Why is it important to know about session hijacking?
It has particular relevance to web developers, as the HTTP cookies used to maintain a session on many web sites can be easily stolen by an attacker using an intermediary computer or with access to the saved cookies on the victim’s computer (see HTTP cookie theft ).
Why are unsecured hotspots vulnerable to session hijacking?
Since this data includes the session cookie, it allows them to impersonate the victim, even if the password itself is not compromised. Unsecured Wi-Fi hotspots are particularly vulnerable, as anyone sharing the network will generally be able to read most of the web traffic between other nodes and the access point.
What is the best way to prevent session hijacking?
To prevent session hijacking using the session id, you can store a hashed string inside the session object, made using a combination of two attributes, remote addr and remote port, that can be accessed at the web server inside the request object. These attributes tie the user session to the browser where the user logged in.
What’s the difference between session hijacking and cookies?

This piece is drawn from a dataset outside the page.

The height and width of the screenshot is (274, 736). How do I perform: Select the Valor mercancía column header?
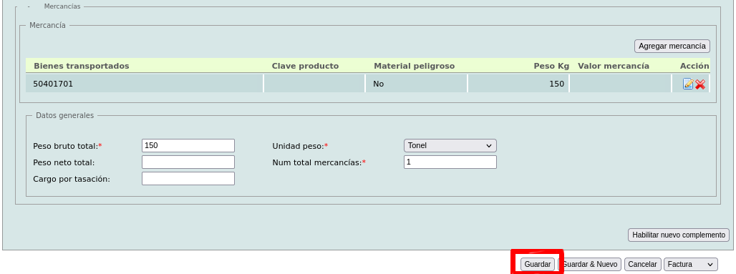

That’s where it gets to the point that it’s no longer safe. This is where Session Hijacking comes into play. Session hijacking, sometimes also known as cookie hijacking is the exploitation of a valid computer session — sometimes also called a session key — to gain unauthorized access to information or services in a computer system.
How can you tell if a website is being hijacked?
We can recognize a session hijacking attack by the behavior of the website that uses the current session. If the website does not respond in the expected way to the user inputs or if it completely stops working for unknown reason, it can be the result of a session hijacking attack.